PHOTO: Russell Ord “A set of freak waves near Pillar Point on Jan. 22 nearly killed surfer Jacob Trette”
Federal officials say San Mateo County is free to train volunteer surf rescuers who could operate within the marine sanctuary
By John Upton on August 8, 2011 – 5:51 p.m. PDT
In the wake of two dramatic accidents this year at the Mavericks surf break near Half Moon Bay, the federal government and San Mateo County are working on a plan to lift a controversial ban on Jet Skis for surfers and photographers who receive special rescue training.
Jet Skis and other personal watercraft are generally prohibited at the surf site off Pillar Point because of harm they could inflict on wildlife and water quality in the Monterey Bay National Marine Sanctuary. The ban does not apply to public safety agencies, and it is relaxed during Mavericks surf contest events and on some other turbulent winter days in the interest of surfer safety.
The federal government is now suggesting that San Mateo County pursue a plan that would allow surfers and surf photographers to use personal watercraft in the area if they are trained and certified to perform surf rescues.

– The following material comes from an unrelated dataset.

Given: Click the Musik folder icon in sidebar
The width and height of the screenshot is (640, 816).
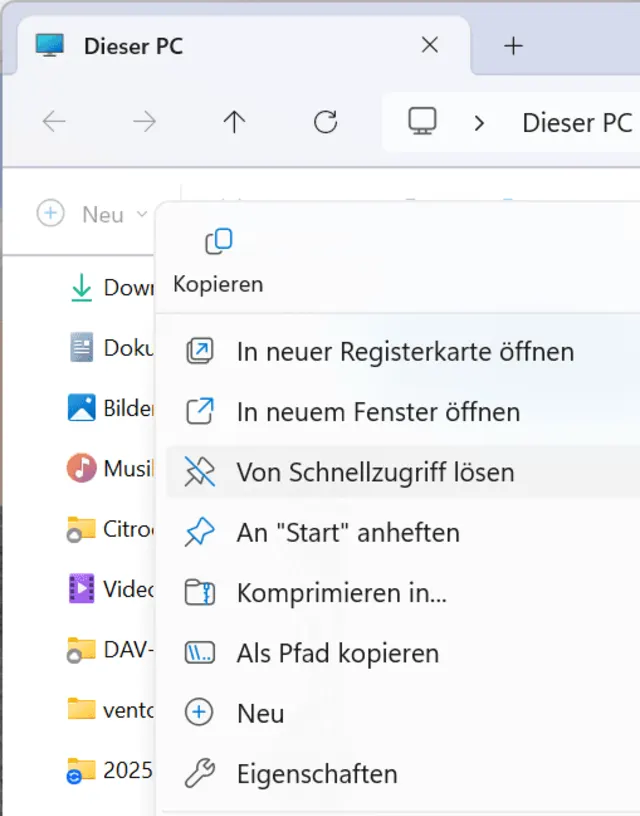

In January, surfer Jacob Trette was resuscitated after a surf photographer used a banned personal watercraft to pluck the southern Californian surfer’s unconscious body from the water following a wipeout. In March, professional surfer Kion Milosky died despite the presence of illegal personal watercraft after he was wiped out by a wave that reportedly reached the height of a six-story building.
In May, the US National Oceanic and Atmospheric Administration sent a letter inviting the San Mateo County sheriff to consider coordinating a training and certification program for would-be Mavericks surf rescuers.
“Public safety agencies with ocean rescue mandates have the freedom under our regulations to provide stand-by rescue craft of any kind at Mavericks whenever they deem it necessary,” NOAA official Maria Brown wrote in the letter. “If the San Mateo County Sheriff’s Office wanted to assume responsibility for volunteer motorized personal watercraft rescue teams, you can do so.”
The letter appears to suggest that San Mateo County could have addressed the issue on its own without special permission from the federal government.
The sheriff’s department will meet on Thursday with Gulf of the Farallones National Marine Sanctuary Advisory Council members in Pacifica, where the department is expected to show support for such a program.
“Our sheriff has indicated that we want to help in any way that we can,” said Lt. Ed Barberini of the San Mateo County sheriff’s office. “We haven’t talked about the credentialing process or what it’s going to entail. We’re new to this whole process.”
Barberini said the department already runs a program involving more than 300 volunteers who perform cliff rescues and other emergency work. That program could be expanded to include surf rescues at Mavericks and other shoreline locations.